MYTH: Canada is a world leader where United Nations peacekeeping is concerned.
FACT: The term peacekeeping entered the popular vocabulary in 1956. During the Suez Crisis that year, Secretary of State for External Affairs Lester B. Pearson – later Canada's 14th Prime Minister – proposed that a multinational UN peacekeeping force be sent to the Suez to separate the warring parties. For his visionary idea, Pearson was awarded the 1957 Nobel Peace Prize.
There have now been 63 UN peacekeeping operations, and in the early years, Canada supplied troops to almost every one of them. That is no longer the case. Currently, the UN’s Department of Peacekeeping Operations, with the support of the Department of Field Support, manages 17 operations deployed across five continents. These operations comprise more than 100,000 military, police and civilian personnel.
In February 2010, only 160 of them were Canadians, about one fifth of one per cent of the total.
The leaders in troop provision for UN peacekeeping operations are Bangladesh, Pakistan and India. Even Austria, Belgium and Ireland outstrip the Canadian contribution.
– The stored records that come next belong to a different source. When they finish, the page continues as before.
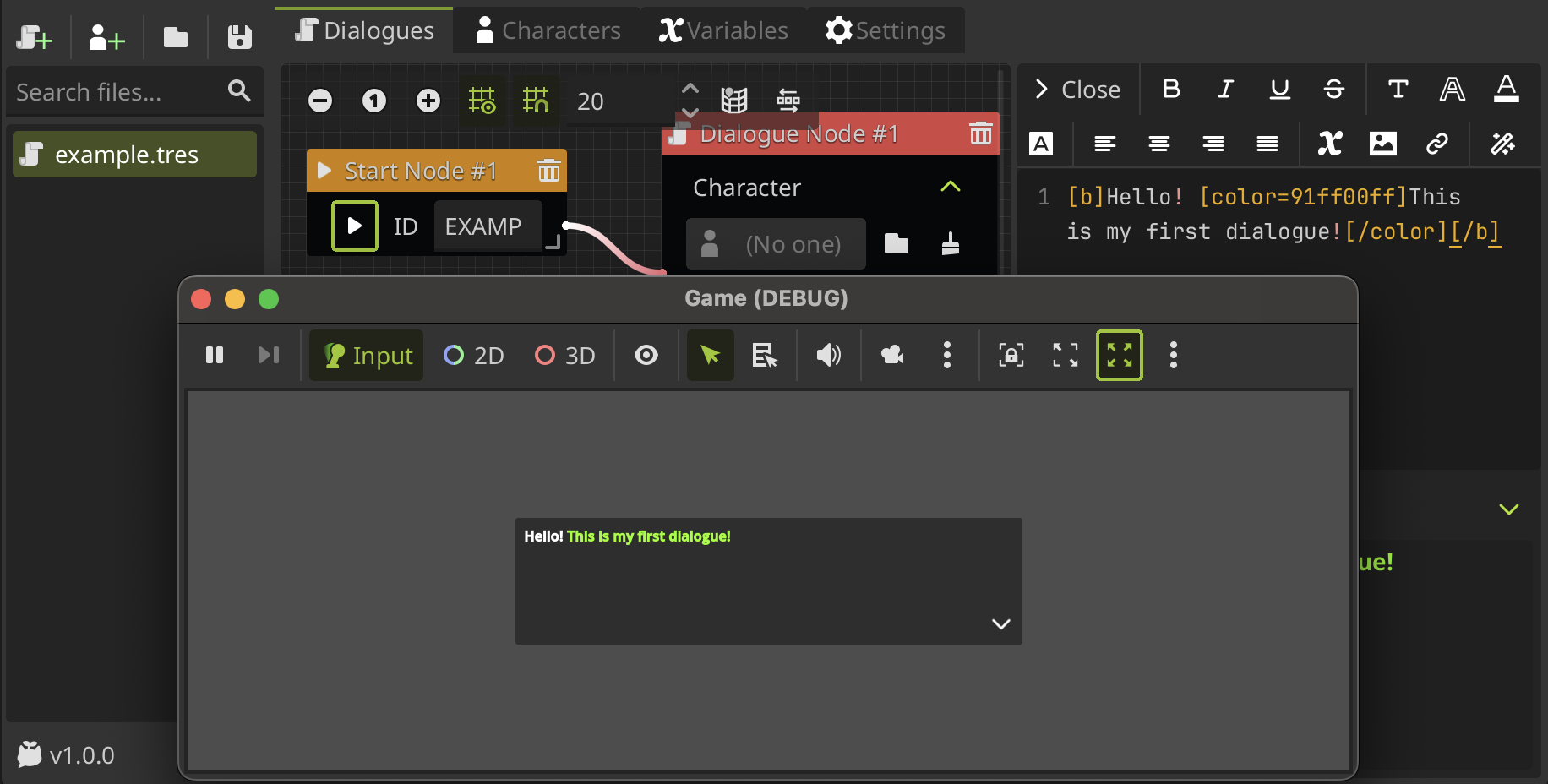Image resolution: width=1548 pixels, height=784 pixels.
Task: Click the Bold formatting icon
Action: [1171, 90]
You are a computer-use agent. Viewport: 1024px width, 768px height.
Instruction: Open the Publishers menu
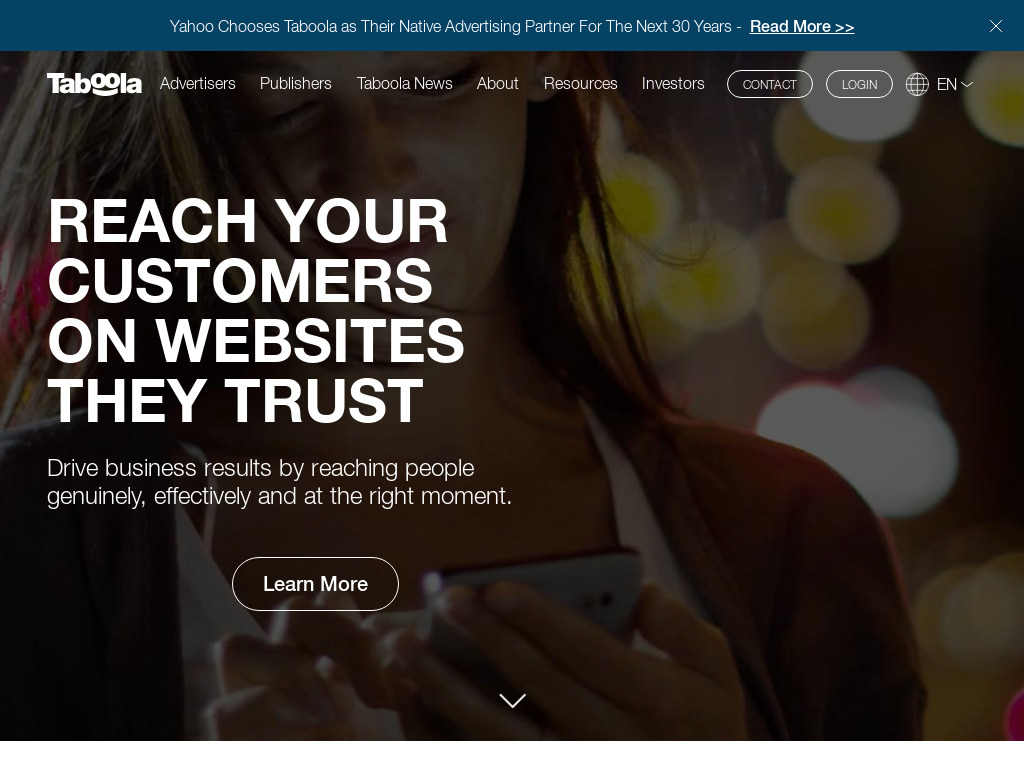click(x=295, y=84)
Sierra Leone, where Canada did have peacekeepers a few years ago, is now contributing more troops to UN operations around the world than Canada.
Canada’s contribution to UN peacekeeping, long in decline, is now a disgrace.
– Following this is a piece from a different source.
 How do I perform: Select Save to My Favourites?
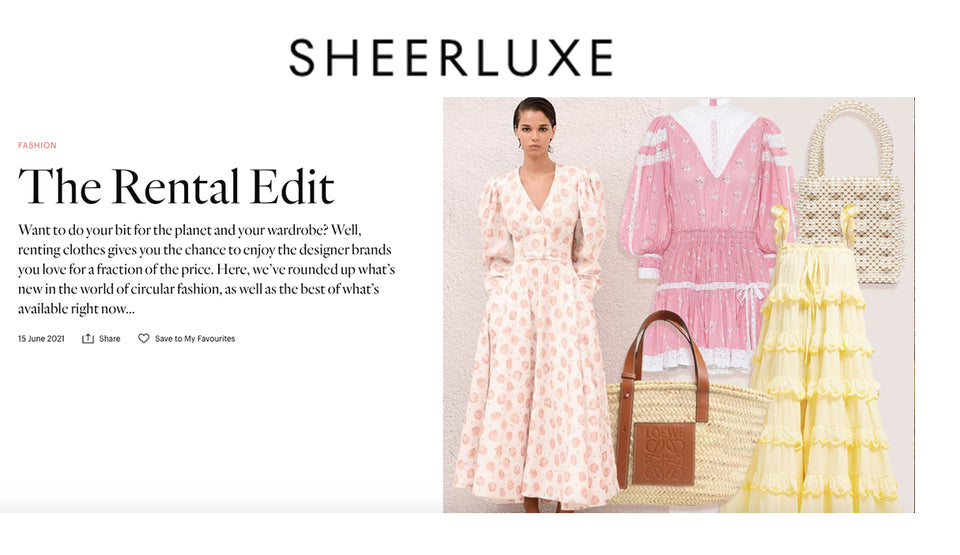(x=195, y=339)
And thanks to Afghanistan we are now better known in the world for our war-fighting than our peacekeeping.
WHAT SHOULD BE DONE?
UN peacekeeping suffered many failures and setbacks during the 1980s and 1990s, but recent successes in Chad, Burundi, Liberia, Côte d’Ivoire, the Central African Republic and Cambodia
demonstrate that it can be highly effective under reinvigorated UN
leadership, when combining troops with peacebuilding experts,
development assistance and civilian reform of the police and judiciary.
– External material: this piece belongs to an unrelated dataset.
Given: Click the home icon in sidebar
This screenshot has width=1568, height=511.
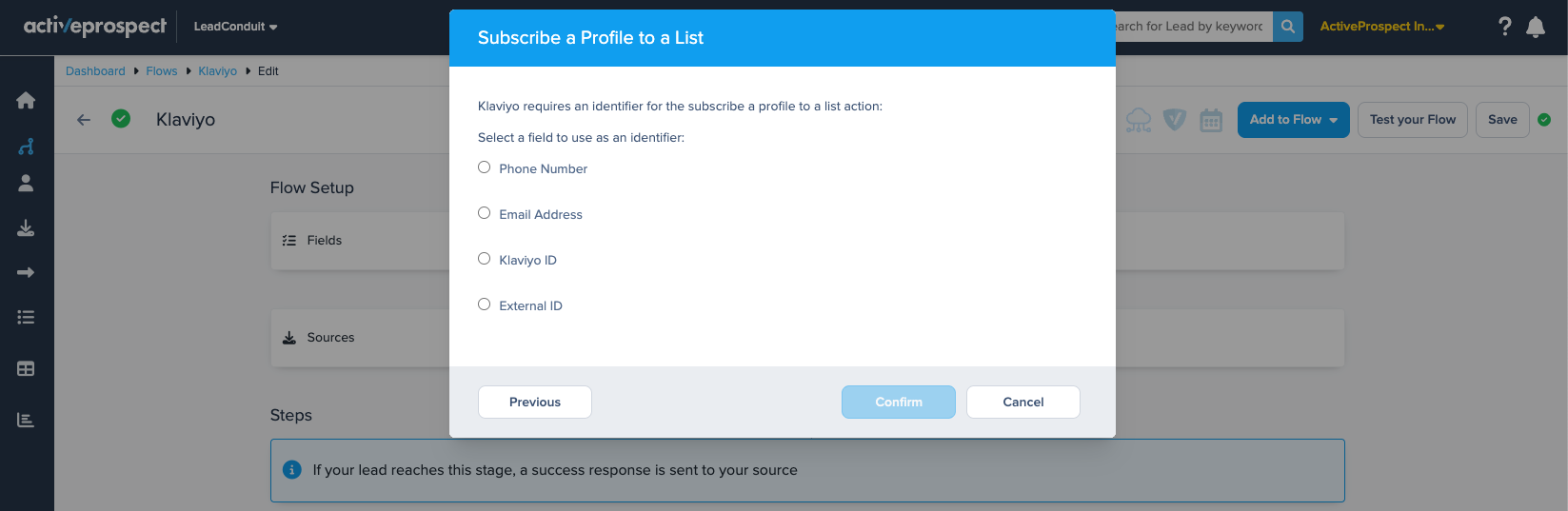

Traditional peacekeeping, the myth-sustaining kind for Canadians, is a rarity in today’s world. Instead, tens of thousands of soldiers, police and civilians, most of them from developing countries, are on the front line of dozens of multi-faceted peace operations led by the United Nations and regional organizations, where roles vary from battling armed gangs and insurgents to helping with election security to training local police.
Canadian troops have served with distinction in NATO-led operations in Bosnia and Kosovo, and Canada is one of the few non-Security Council members with an expeditionary military capacity. Canada has demonstrated in Afghanistan that our military can fight, and our deployment to Haiti shows that we can move quickly.
Canada could, and should again be a leader in UN peacekeeping operations, but this will require boots on the ground. As a leader Canada could help in setting the peacekeeping agenda, making the UN more effective and contributing to more sustainable long-term peace in areas where this has been in short supply for a generation.